At 5:30 a.m. DJI Epidemic Prevention Volunteer Service Team Leader Wang Xuan put out the call on WeChat. By midday, after he and 20 other volunteers wearing masks and goggles had assembled in Shenzhen’s Baolong Industrial Park. Two DJI P4R drones hovered overhead, surveying and mapping the environment from all angles, generating HD maps, and sending the planned operation route to ground control.
At 2:00 p.m. the mission began. The empty streets were now abuzz with the sound of agricultural spraying drones autonomously navigating through the district at a height of five meters and a speed of three meters per second, misting the environment with disinfectant. The drones cycled through the command centre for battery and spray replacement, and Wang’s team finished the 660 hectare area in about three hours.

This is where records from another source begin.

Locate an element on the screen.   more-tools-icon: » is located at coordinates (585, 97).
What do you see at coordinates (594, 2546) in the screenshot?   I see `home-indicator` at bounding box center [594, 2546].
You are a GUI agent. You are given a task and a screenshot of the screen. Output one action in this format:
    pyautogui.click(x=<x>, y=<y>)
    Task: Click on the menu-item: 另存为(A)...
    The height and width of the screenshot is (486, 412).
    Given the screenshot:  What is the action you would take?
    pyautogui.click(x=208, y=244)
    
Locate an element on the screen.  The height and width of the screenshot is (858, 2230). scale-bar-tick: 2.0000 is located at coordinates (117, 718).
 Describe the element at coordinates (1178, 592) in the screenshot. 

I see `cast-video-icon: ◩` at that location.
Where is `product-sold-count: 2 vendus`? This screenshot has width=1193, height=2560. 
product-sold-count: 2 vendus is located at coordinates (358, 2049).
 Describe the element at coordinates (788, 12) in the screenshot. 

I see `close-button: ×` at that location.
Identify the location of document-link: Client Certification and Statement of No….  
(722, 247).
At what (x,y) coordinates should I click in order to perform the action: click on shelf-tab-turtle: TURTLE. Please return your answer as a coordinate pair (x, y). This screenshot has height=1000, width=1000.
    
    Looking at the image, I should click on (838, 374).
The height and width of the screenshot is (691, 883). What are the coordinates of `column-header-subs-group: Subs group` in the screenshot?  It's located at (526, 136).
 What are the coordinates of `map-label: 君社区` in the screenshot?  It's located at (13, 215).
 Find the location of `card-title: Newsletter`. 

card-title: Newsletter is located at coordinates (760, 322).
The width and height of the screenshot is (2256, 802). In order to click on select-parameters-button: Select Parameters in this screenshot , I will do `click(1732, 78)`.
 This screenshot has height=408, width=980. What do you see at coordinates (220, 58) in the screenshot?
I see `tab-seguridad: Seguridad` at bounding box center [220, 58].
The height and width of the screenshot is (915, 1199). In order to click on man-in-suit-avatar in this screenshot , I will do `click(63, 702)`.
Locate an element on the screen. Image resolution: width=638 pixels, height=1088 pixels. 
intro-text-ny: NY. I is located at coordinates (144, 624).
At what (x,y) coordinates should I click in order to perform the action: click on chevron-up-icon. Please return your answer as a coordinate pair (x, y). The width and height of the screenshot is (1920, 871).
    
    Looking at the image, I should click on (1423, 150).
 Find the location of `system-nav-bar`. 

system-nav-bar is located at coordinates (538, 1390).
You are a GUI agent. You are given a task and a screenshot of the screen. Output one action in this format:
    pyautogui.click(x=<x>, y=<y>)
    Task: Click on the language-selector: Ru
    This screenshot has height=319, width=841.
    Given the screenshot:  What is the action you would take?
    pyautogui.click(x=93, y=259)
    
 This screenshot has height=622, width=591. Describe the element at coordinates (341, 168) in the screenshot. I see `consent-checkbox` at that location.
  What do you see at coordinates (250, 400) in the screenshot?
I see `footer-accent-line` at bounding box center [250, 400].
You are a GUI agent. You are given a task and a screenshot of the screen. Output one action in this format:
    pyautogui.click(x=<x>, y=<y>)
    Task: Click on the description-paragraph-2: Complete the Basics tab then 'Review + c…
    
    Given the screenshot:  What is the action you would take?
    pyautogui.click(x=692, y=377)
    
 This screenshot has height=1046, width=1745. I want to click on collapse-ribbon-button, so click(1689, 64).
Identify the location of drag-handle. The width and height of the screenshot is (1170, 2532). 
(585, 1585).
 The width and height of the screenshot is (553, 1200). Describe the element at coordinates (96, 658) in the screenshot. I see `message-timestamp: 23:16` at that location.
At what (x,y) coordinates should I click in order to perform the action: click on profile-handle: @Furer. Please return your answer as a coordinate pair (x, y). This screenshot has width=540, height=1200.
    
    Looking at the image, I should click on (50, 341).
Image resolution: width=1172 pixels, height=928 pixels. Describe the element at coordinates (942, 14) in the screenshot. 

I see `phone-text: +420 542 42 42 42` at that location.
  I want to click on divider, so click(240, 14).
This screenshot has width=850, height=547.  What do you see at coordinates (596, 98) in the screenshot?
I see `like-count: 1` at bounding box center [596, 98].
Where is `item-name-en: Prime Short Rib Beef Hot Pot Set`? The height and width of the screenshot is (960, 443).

Disinfection of public areas is a challenging but crucial process in the fight to stop the spread of the COVID-19. Ad hoc teams of DJI drone hobbyists have sprung up nationwide to provide this service for free.
Wang hasn’t stopped working since he first volunteered on February 6. His team has serviced schools, isolation wards, food waste treatment plants, waste incineration plants, livestock and poultry epidemic prevention centres, and more. The cumulative spraying area has reached one million square meters.
Shenzhen-based DJI is a leading drone and associated technologies company. There are about 55,000 DJI spraying drones used in farming in China, often with 15 litre capacity; and more than 60,000 drone pilots. Total disinfection coverage of DJI agricultural drones exceeds 600 million square meters across more than 1,000 villages. Plant protection professional Zhao Guo of Shishou City in Hubei Province told Synced he estimates each local township has 3 to 10 spraying drones.
The DJI Agricultural team has reported receiving more than 200 million requests nationwide for disinfection assistance. “Governments and property owners have disinfection needs and some have submitted requests to us,” says DJI Public Relations Director Xie Yi.
On February 3, DJI launched the “DJI Army Against the Virus” project, providing subsidies to support working pilots, with provisions for pilot protective kits and assistance to villages who perform drone disinfection. There is also support for drone failures and spare parts issues during missions.
Although DJI has done much to contribute, it is also lining up for essential supplies. One volunteer tells Synced that it is not easy to get N95 face masks and protective clothing. The availability of regular raincoats, rain boots, household rubber gloves, fisherman’s hats and goggles is also increasingly limited, forcing some drone teams to rely on disposable raincoats when on site or suspend operations while they await supplies.
Still, the fight continues. Drone-based disinfection efforts are now increasingly concentrated in the rural areas of Hubei and other provinces.